→ Work order
For the data below, give again exactly the lines from the one containing "Cultural Tour of M.P. (809, 847)" through the one containing "WhatsApp (565, 1818)", both ends included, and no others.

→ Data records
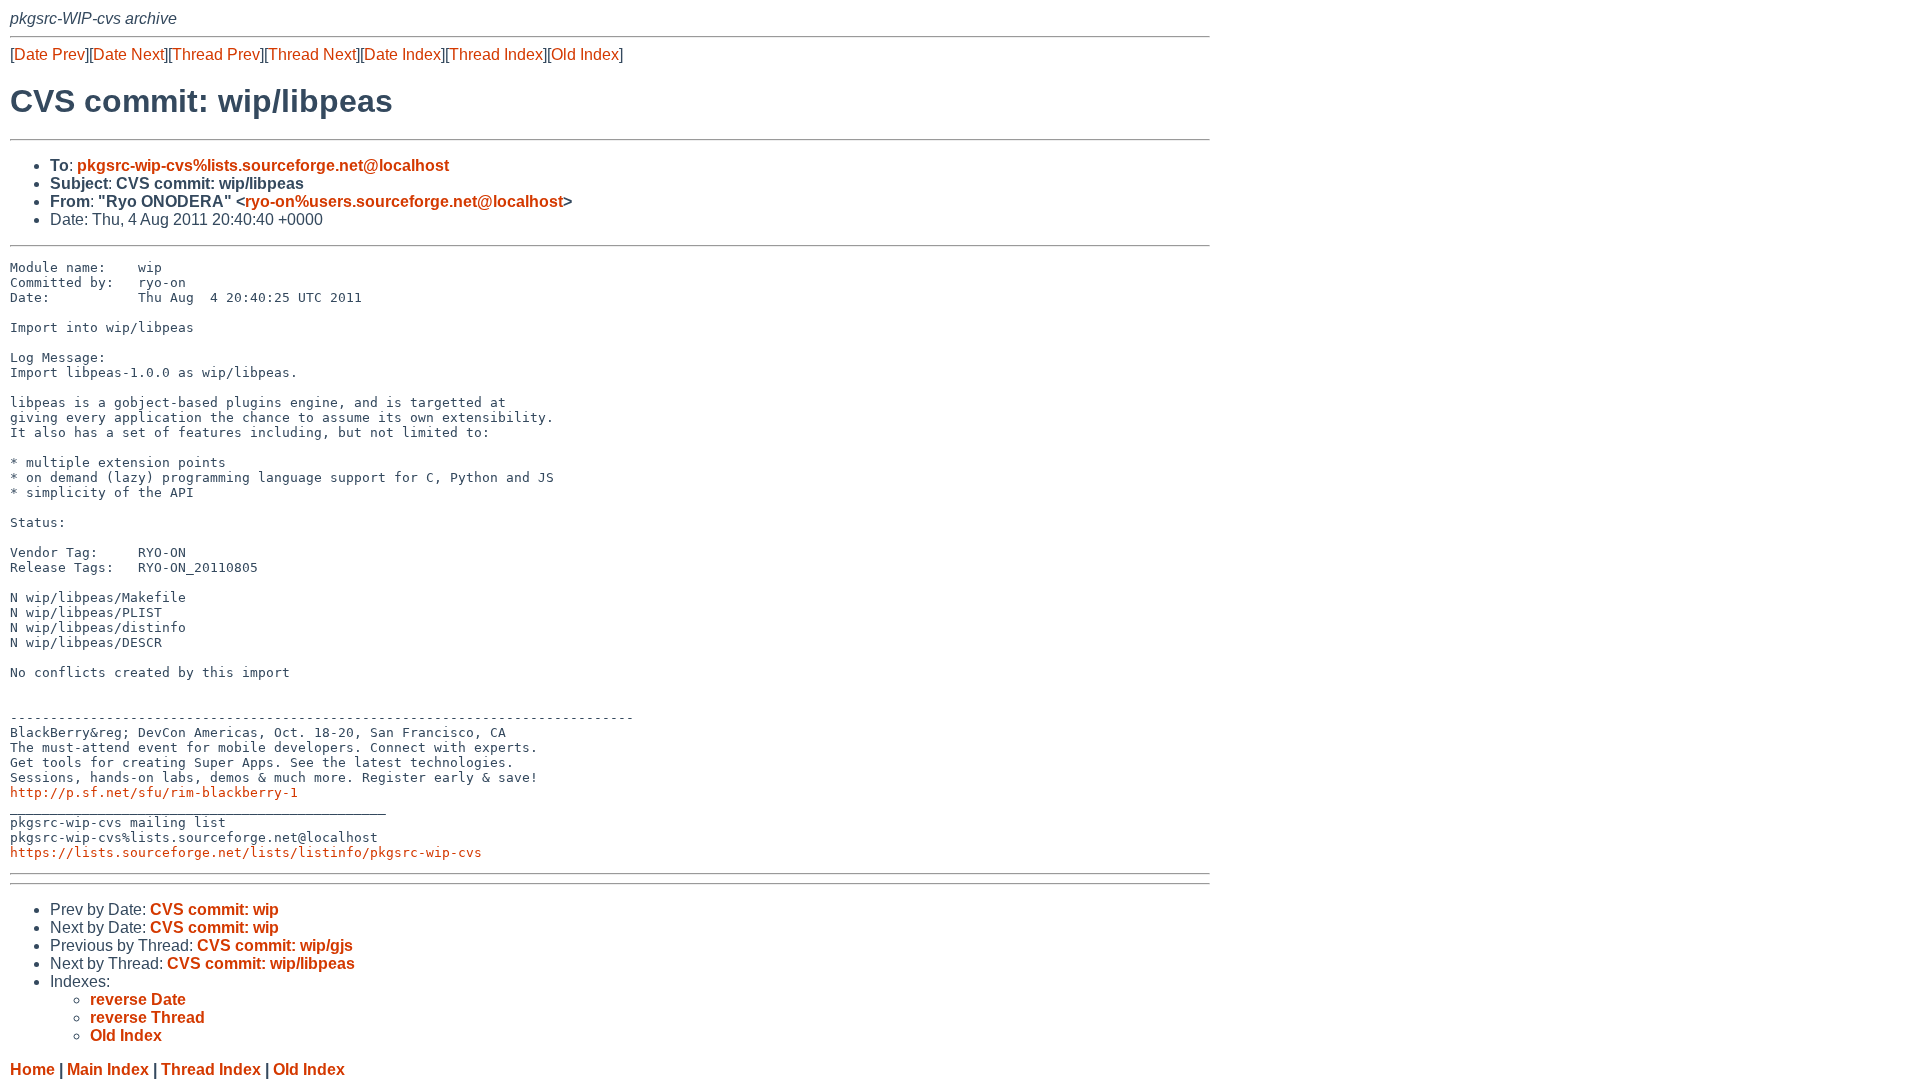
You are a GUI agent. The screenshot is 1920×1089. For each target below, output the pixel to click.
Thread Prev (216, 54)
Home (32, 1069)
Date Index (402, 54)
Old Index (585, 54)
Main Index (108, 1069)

--

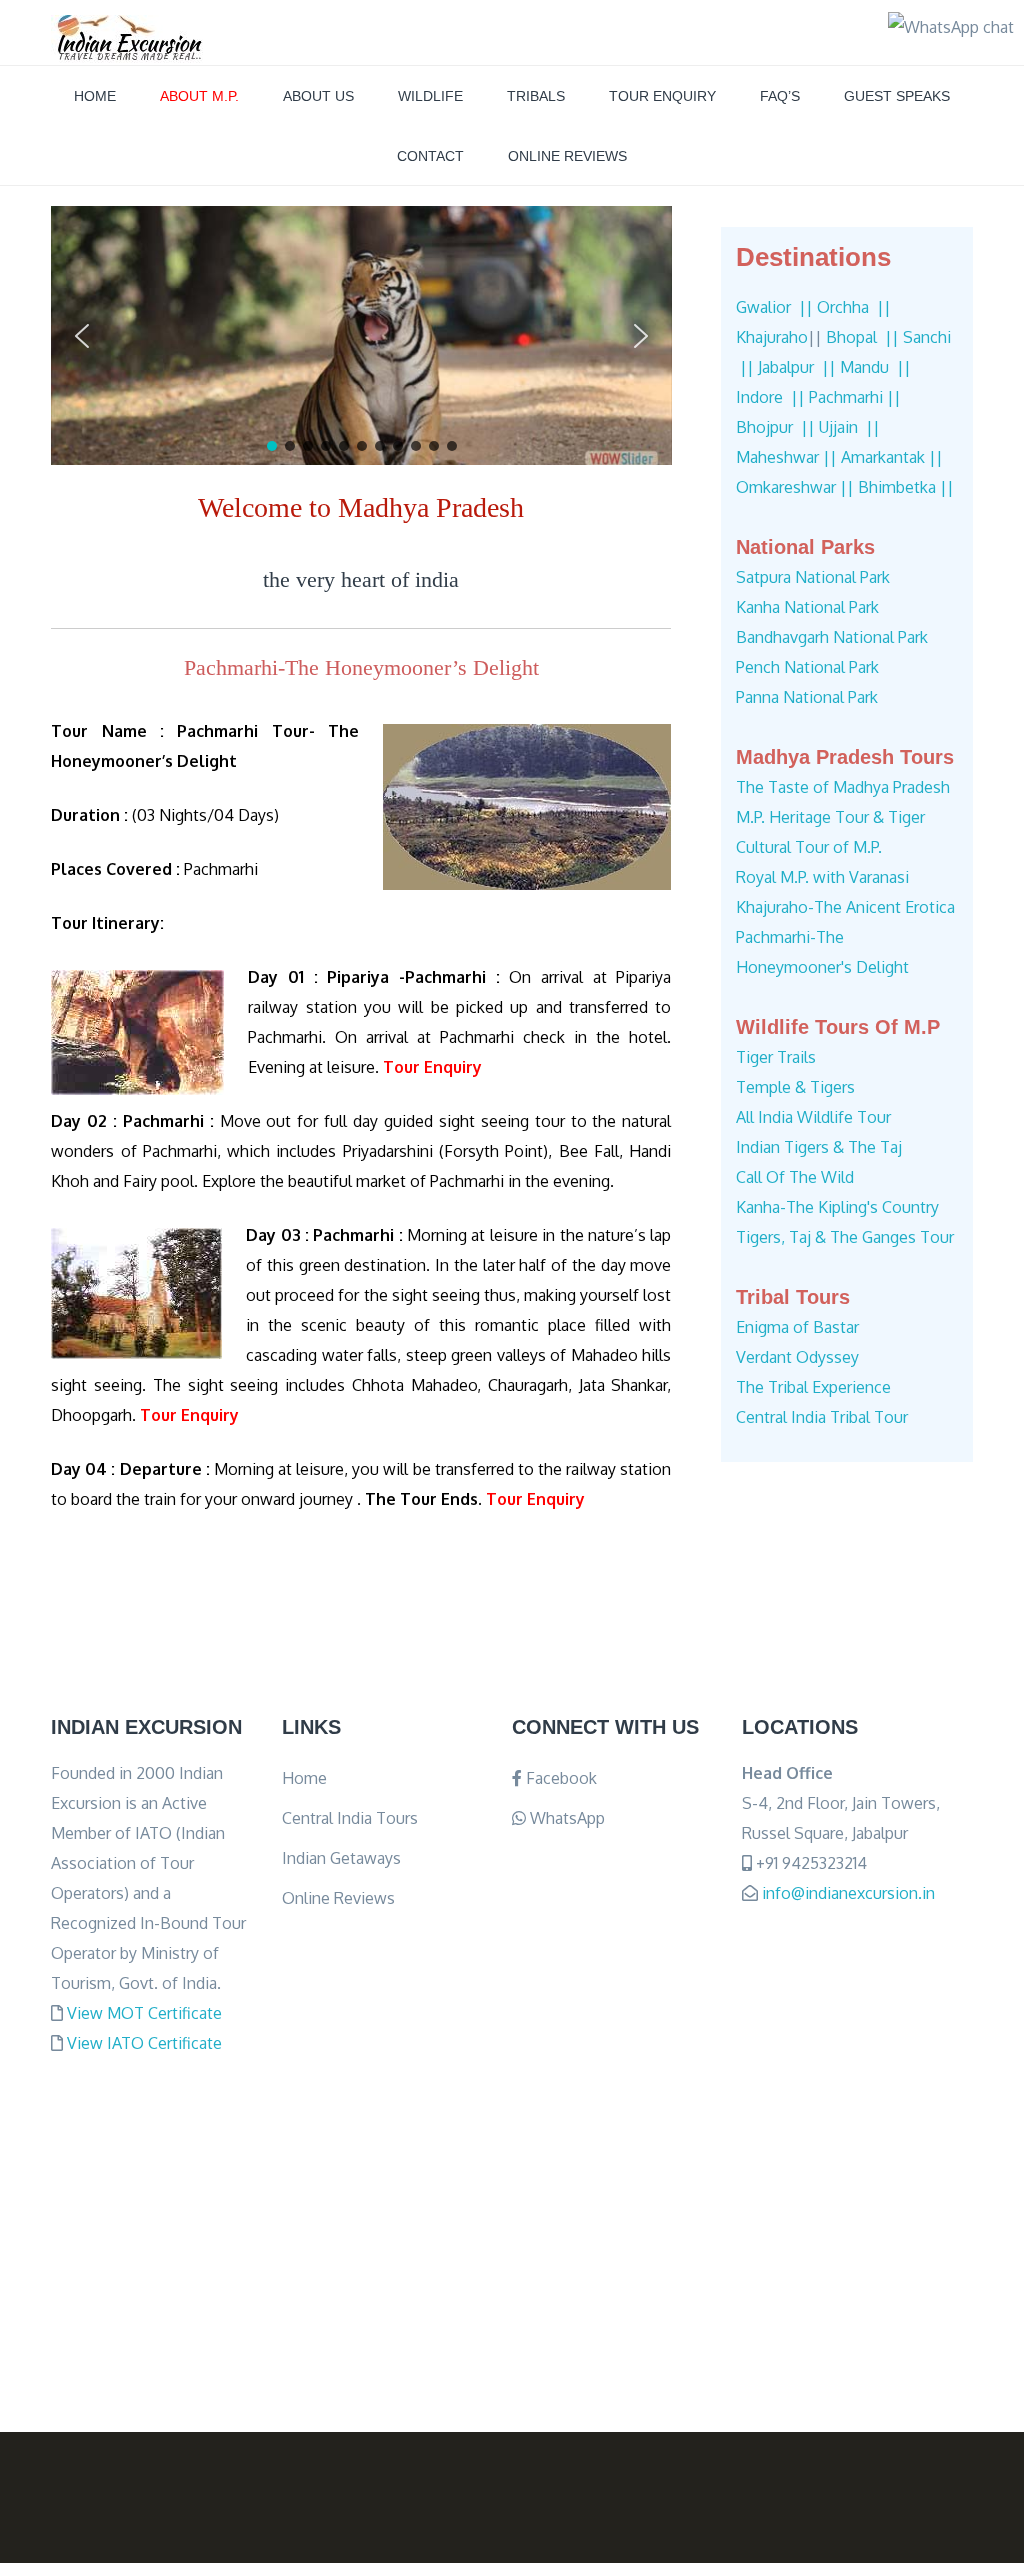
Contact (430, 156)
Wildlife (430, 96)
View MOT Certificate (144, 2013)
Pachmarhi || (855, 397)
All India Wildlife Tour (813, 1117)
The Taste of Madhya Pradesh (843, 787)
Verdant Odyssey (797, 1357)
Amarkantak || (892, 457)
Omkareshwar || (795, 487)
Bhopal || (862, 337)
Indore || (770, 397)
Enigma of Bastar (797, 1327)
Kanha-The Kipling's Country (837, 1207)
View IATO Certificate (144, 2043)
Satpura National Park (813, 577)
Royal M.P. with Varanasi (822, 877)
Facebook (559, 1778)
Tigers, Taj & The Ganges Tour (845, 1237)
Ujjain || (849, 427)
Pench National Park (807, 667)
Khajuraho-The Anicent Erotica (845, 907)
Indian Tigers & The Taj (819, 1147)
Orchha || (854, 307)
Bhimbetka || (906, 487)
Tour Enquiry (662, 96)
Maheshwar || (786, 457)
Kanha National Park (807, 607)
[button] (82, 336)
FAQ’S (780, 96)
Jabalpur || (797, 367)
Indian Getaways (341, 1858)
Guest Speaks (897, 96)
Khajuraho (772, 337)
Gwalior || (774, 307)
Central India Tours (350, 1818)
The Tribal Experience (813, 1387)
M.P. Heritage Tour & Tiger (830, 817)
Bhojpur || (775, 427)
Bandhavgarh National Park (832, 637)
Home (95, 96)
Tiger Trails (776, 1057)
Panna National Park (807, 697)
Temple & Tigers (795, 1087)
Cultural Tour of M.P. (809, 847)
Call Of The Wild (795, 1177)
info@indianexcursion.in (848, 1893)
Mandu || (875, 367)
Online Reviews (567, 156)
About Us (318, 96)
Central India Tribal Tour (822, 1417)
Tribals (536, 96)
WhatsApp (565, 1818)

...

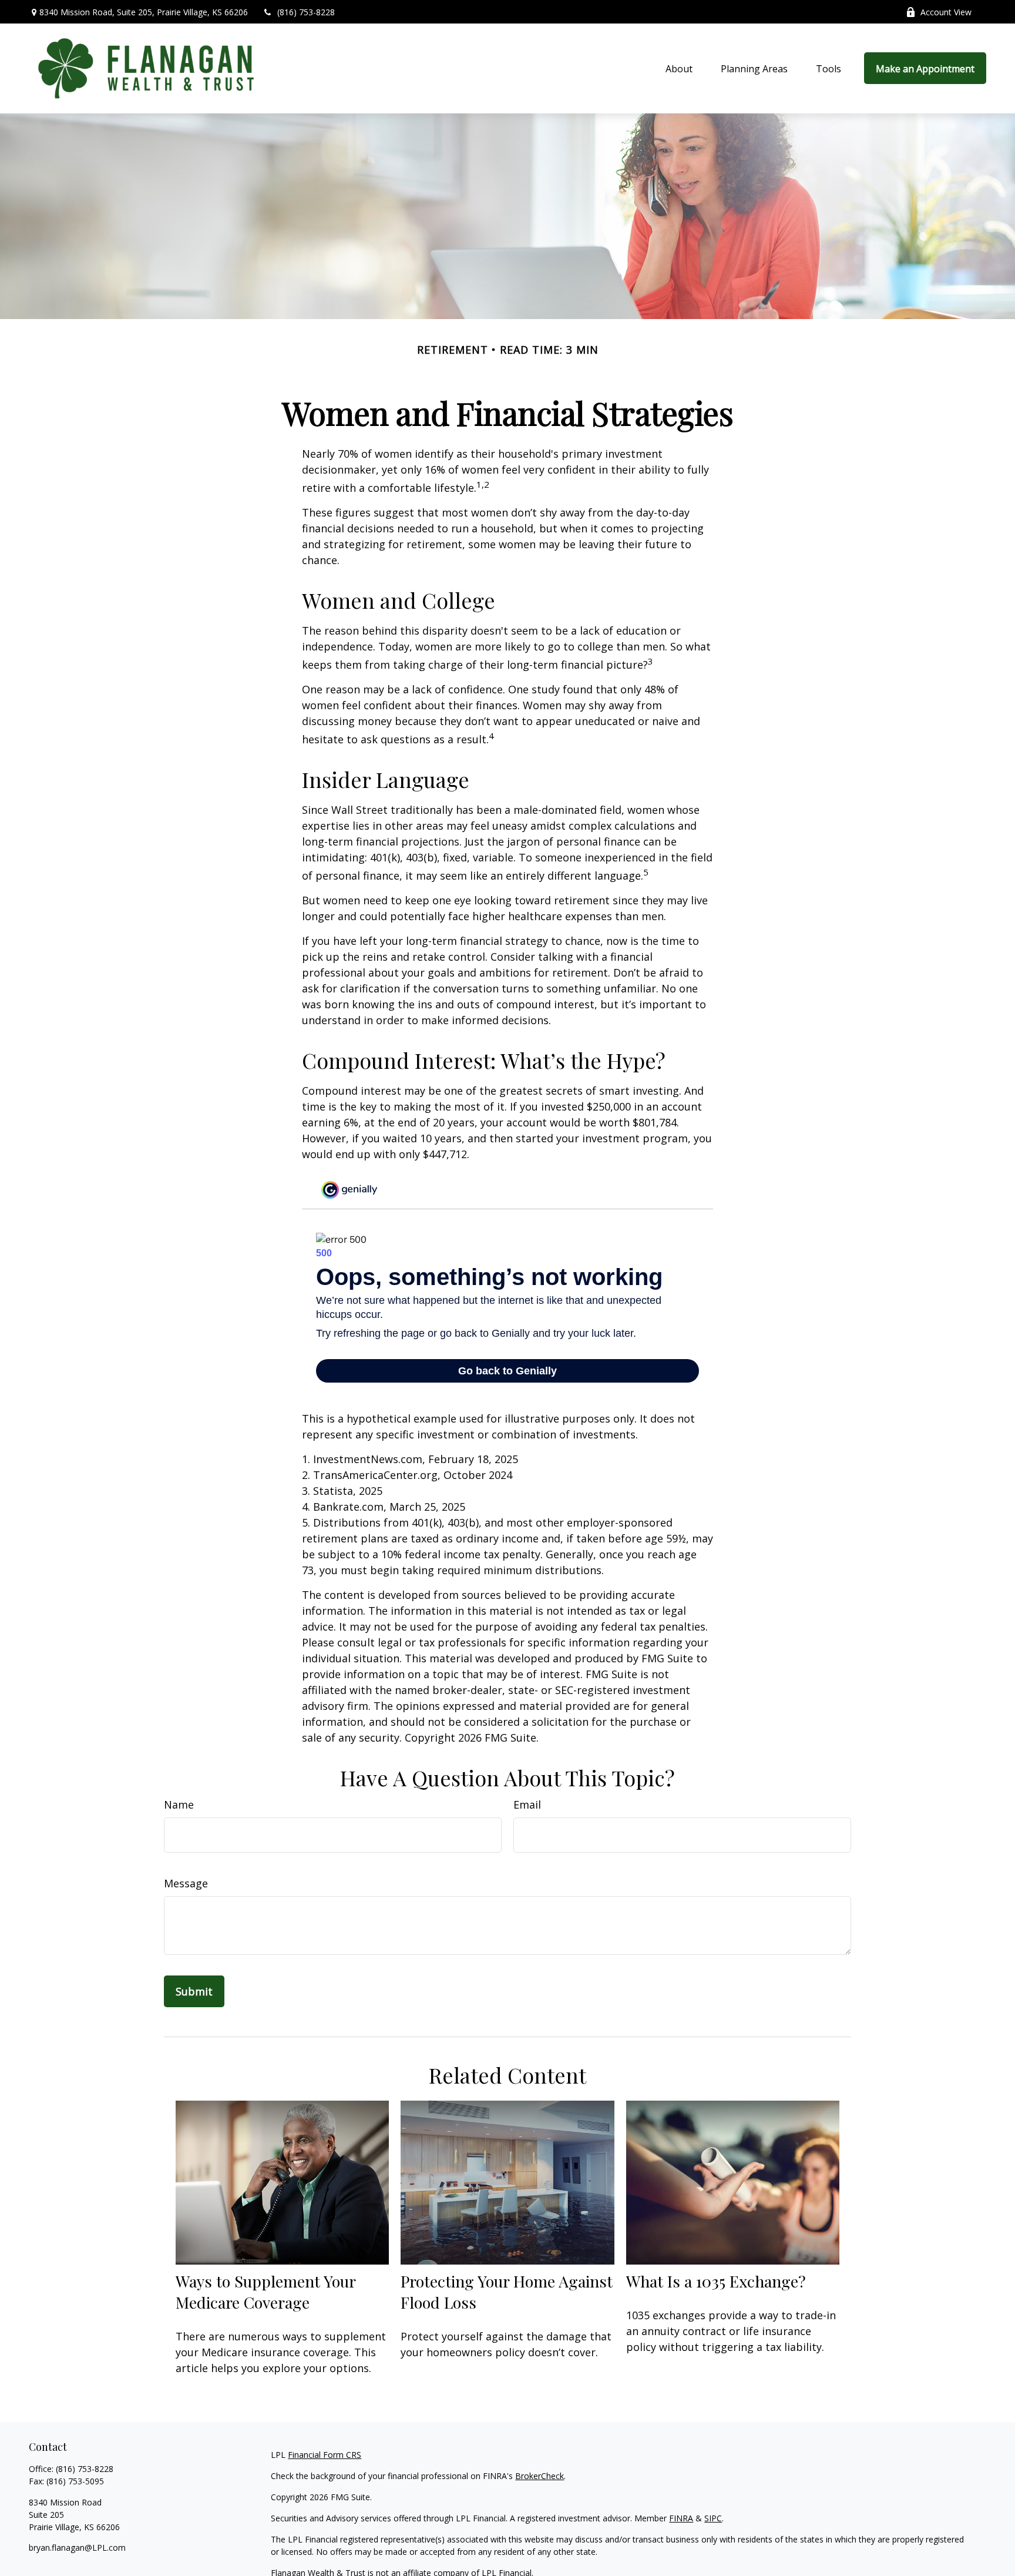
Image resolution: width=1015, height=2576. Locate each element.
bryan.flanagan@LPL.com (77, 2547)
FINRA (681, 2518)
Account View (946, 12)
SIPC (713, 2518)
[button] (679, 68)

→ Answer for the task
Cultural Tour of M.P. (809, 847)
Call Of The Wild (795, 1177)
info@indianexcursion.in (848, 1893)
Mandu || (875, 367)
Online Reviews (567, 156)
About Us (318, 96)
Central India Tribal Tour (822, 1417)
Tribals (536, 96)
WhatsApp (565, 1818)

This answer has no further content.